* _Excerpt to read_

►

This is the trend that you’ll hear millions of westerners shout from the rooftops. It’s something that’s taken hold over the last ten years in a social frenzy of people trying to take the power back into their lives. I get it, I have an abundant positive mindset myself. Shit happens to me and I look at it from a positive angle, or at least I try my hardest to do so.
What people get wrong, though, is that thinking positively isn’t just shoveling shit with a smile on your face, no. I expect that would be quite a nasty experience, and I wouldn’t look back on it with fond memories. It’s about looking at what you can extract from that whole experience to shine it in a better light in your mind. Sure, shoveling shit isn’t great, but did you meet any great people during that job? Or did it send your thinking down a different route and cause you to make any decisions that turned out in a positive way?
The mind is a muscle; and like any muscle, it can expand itself and also retract — by that I mean symbolically learn and unlearn different things.
Did you know that the mind can get used to negativity? This is why depression can happen to anyone. It only takes one prolonged bad experience for the mind to be pitched on an uneven slant towards negativity.
That’s why one man can walk down the street and see a rabble of angry people in front of him as an opportunity — perhaps he may have a solution for the person that the anger is directed towards. Whereas another man can walk down the street and see a bundle of ungrateful people hating on a deep-pocketed scrooge.
We see whatever the mind has learned and allowed us to see; and like I say, that can be one person’s abundant life of joy, and another person’s lifelong prison sentence.
And there are a lot of people on this earth that will sell you the proposition of positivity and abundance, but what I’ve come to learn is that many aren’t even in a position themselves to preach positivity. Mainly because the mind tricks us into believing that our version of the world is true; ironically, that our version is the only objective standard in which we should view it from. The rest is entirely subjective. And through this we decompact the information in which our mind gives us, however biased and incomplete.
But how do we sell positivity to people that don’t even believe that it exists? How do we bridge the gap between those that feel like the world is crashing down upon them every day, and those that wake up excited with a smile on their face so infectious that it could bring peace to war-torn countries? That’s the question we should be asking ourselves. That’s the real question.
Okay, so I’m not naive enough to think that we will all be dancing hand in hand in a future where everyone is peaceful, and the world is happy; human biology and psychology prohibits us from that. Science 101. Regardless of how hopeful and collaborative we are, there will always be someone trying to get one over us. There will always be someone trying to be better than us. But we can do our best; we can try and reach the few that we can in the short space of time we’re on this rock.
We can just be there. Simple, and effective, but sounds nigh impossible in a world that industrially panders to the self.

◄

* _Collected data_
►

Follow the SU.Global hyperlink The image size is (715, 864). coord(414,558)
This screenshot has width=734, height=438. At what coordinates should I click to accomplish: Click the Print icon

◄

In the essay on positive thinking, how much does it take to tilt the mind toward negativity? The data is separate material from the essay on positive thinking.

* _Exercise answer_
One prolonged bad experience.